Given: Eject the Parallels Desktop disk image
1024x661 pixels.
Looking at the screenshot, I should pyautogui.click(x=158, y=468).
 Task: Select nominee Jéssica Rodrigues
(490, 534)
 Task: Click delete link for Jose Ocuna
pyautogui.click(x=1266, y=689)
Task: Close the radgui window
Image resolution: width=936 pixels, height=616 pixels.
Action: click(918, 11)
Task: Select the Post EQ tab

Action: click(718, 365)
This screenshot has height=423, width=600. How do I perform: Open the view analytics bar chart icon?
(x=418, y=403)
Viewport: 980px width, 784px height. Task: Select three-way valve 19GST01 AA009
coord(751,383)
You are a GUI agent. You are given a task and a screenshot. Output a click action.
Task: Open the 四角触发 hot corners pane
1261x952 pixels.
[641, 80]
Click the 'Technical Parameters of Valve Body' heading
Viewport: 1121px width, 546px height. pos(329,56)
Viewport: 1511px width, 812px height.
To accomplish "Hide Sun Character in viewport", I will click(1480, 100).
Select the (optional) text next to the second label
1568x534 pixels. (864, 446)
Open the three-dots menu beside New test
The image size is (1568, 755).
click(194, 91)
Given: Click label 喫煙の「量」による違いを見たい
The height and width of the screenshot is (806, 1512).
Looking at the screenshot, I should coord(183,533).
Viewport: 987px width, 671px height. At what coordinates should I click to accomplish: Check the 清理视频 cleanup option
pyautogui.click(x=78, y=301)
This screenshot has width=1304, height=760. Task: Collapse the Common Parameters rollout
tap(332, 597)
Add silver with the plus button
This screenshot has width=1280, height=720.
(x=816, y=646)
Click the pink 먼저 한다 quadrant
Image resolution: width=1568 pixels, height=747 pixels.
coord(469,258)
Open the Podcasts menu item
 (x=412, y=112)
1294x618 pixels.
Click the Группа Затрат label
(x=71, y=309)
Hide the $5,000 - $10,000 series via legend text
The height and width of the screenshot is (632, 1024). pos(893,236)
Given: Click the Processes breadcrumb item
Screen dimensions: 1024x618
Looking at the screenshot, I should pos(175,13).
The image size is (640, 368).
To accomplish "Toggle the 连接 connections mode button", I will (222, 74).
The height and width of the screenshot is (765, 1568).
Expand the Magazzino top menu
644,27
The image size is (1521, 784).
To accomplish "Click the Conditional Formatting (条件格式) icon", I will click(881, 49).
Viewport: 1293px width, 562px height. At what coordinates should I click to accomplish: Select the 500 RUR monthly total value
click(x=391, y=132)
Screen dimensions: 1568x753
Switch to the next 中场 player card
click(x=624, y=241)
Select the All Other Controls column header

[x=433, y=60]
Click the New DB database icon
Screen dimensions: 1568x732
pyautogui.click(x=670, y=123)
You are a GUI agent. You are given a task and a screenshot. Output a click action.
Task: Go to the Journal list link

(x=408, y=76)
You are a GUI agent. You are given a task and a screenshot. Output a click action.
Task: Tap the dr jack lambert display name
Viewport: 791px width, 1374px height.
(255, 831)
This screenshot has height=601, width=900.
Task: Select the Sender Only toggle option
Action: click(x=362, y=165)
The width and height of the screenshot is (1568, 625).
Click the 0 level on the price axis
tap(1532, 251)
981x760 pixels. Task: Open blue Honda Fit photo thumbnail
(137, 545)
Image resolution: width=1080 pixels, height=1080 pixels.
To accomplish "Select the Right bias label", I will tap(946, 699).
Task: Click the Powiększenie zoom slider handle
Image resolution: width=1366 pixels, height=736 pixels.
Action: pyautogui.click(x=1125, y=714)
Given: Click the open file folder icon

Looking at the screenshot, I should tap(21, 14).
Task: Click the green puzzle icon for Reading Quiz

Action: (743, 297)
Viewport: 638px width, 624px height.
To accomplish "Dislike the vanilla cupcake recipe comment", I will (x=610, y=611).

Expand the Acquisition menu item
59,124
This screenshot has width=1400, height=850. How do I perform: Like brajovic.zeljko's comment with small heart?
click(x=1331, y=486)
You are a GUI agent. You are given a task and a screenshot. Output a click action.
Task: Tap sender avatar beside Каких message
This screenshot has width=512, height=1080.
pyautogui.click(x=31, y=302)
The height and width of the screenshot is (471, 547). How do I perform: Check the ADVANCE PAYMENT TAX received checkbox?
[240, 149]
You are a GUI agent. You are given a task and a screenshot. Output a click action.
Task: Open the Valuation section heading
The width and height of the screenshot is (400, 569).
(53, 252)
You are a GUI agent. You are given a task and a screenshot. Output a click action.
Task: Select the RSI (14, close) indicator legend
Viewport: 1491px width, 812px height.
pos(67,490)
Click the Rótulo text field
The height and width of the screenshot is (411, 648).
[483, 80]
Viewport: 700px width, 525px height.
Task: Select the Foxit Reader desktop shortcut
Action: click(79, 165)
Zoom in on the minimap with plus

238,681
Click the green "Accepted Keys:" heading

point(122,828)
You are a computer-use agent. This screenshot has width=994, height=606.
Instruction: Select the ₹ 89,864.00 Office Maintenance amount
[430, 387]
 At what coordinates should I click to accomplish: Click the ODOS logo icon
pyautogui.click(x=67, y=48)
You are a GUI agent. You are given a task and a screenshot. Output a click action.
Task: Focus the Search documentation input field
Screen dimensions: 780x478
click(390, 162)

=-=-=-=-=

● **WORK ITEM**
Please output every record exactly as it appears.

● **RESPONSE FOR THIS EXERCISE**
Given: Eject the Parallels Desktop disk image
1024x661 pixels.
Looking at the screenshot, I should pyautogui.click(x=158, y=468).
 Task: Select nominee Jéssica Rodrigues
(490, 534)
 Task: Click delete link for Jose Ocuna
pyautogui.click(x=1266, y=689)
Task: Close the radgui window
Image resolution: width=936 pixels, height=616 pixels.
Action: click(918, 11)
Task: Select the Post EQ tab

Action: click(718, 365)
This screenshot has height=423, width=600. How do I perform: Open the view analytics bar chart icon?
(x=418, y=403)
Viewport: 980px width, 784px height. Task: Select three-way valve 19GST01 AA009
coord(751,383)
You are a GUI agent. You are given a task and a screenshot. Output a click action.
Task: Open the 四角触发 hot corners pane
1261x952 pixels.
[641, 80]
Click the 'Technical Parameters of Valve Body' heading
Viewport: 1121px width, 546px height. pos(329,56)
Viewport: 1511px width, 812px height.
To accomplish "Hide Sun Character in viewport", I will click(1480, 100).
Select the (optional) text next to the second label
1568x534 pixels. (864, 446)
Open the three-dots menu beside New test
The image size is (1568, 755).
click(194, 91)
Given: Click label 喫煙の「量」による違いを見たい
The height and width of the screenshot is (806, 1512).
Looking at the screenshot, I should coord(183,533).
Viewport: 987px width, 671px height. At what coordinates should I click to accomplish: Check the 清理视频 cleanup option
pyautogui.click(x=78, y=301)
This screenshot has width=1304, height=760. Task: Collapse the Common Parameters rollout
tap(332, 597)
Add silver with the plus button
This screenshot has width=1280, height=720.
(x=816, y=646)
Click the pink 먼저 한다 quadrant
Image resolution: width=1568 pixels, height=747 pixels.
coord(469,258)
Open the Podcasts menu item
 (x=412, y=112)
1294x618 pixels.
Click the Группа Затрат label
(x=71, y=309)
Hide the $5,000 - $10,000 series via legend text
The height and width of the screenshot is (632, 1024). pos(893,236)
Given: Click the Processes breadcrumb item
Screen dimensions: 1024x618
Looking at the screenshot, I should pos(175,13).
The image size is (640, 368).
To accomplish "Toggle the 连接 connections mode button", I will (222, 74).
The height and width of the screenshot is (765, 1568).
Expand the Magazzino top menu
644,27
The image size is (1521, 784).
To accomplish "Click the Conditional Formatting (条件格式) icon", I will click(881, 49).
Viewport: 1293px width, 562px height. At what coordinates should I click to accomplish: Select the 500 RUR monthly total value
click(x=391, y=132)
Screen dimensions: 1568x753
Switch to the next 中场 player card
click(x=624, y=241)
Select the All Other Controls column header

[x=433, y=60]
Click the New DB database icon
Screen dimensions: 1568x732
pyautogui.click(x=670, y=123)
You are a GUI agent. You are given a task and a screenshot. Output a click action.
Task: Go to the Journal list link

(x=408, y=76)
You are a GUI agent. You are given a task and a screenshot. Output a click action.
Task: Tap the dr jack lambert display name
Viewport: 791px width, 1374px height.
(255, 831)
This screenshot has height=601, width=900.
Task: Select the Sender Only toggle option
Action: click(x=362, y=165)
The width and height of the screenshot is (1568, 625).
Click the 0 level on the price axis
tap(1532, 251)
981x760 pixels. Task: Open blue Honda Fit photo thumbnail
(137, 545)
Image resolution: width=1080 pixels, height=1080 pixels.
To accomplish "Select the Right bias label", I will tap(946, 699).
Task: Click the Powiększenie zoom slider handle
Image resolution: width=1366 pixels, height=736 pixels.
Action: pyautogui.click(x=1125, y=714)
Given: Click the open file folder icon

Looking at the screenshot, I should tap(21, 14).
Task: Click the green puzzle icon for Reading Quiz

Action: (743, 297)
Viewport: 638px width, 624px height.
To accomplish "Dislike the vanilla cupcake recipe comment", I will (x=610, y=611).

Expand the Acquisition menu item
59,124
This screenshot has width=1400, height=850. How do I perform: Like brajovic.zeljko's comment with small heart?
click(x=1331, y=486)
You are a GUI agent. You are given a task and a screenshot. Output a click action.
Task: Tap sender avatar beside Каких message
This screenshot has width=512, height=1080.
pyautogui.click(x=31, y=302)
The height and width of the screenshot is (471, 547). How do I perform: Check the ADVANCE PAYMENT TAX received checkbox?
[240, 149]
You are a GUI agent. You are given a task and a screenshot. Output a click action.
Task: Open the Valuation section heading
The width and height of the screenshot is (400, 569).
(53, 252)
You are a GUI agent. You are given a task and a screenshot. Output a click action.
Task: Select the RSI (14, close) indicator legend
Viewport: 1491px width, 812px height.
pos(67,490)
Click the Rótulo text field
The height and width of the screenshot is (411, 648).
[483, 80]
Viewport: 700px width, 525px height.
Task: Select the Foxit Reader desktop shortcut
Action: click(79, 165)
Zoom in on the minimap with plus

238,681
Click the green "Accepted Keys:" heading

point(122,828)
You are a computer-use agent. This screenshot has width=994, height=606.
Instruction: Select the ₹ 89,864.00 Office Maintenance amount
[430, 387]
 At what coordinates should I click to accomplish: Click the ODOS logo icon
pyautogui.click(x=67, y=48)
You are a GUI agent. You are given a task and a screenshot. Output a click action.
Task: Focus the Search documentation input field
Screen dimensions: 780x478
click(390, 162)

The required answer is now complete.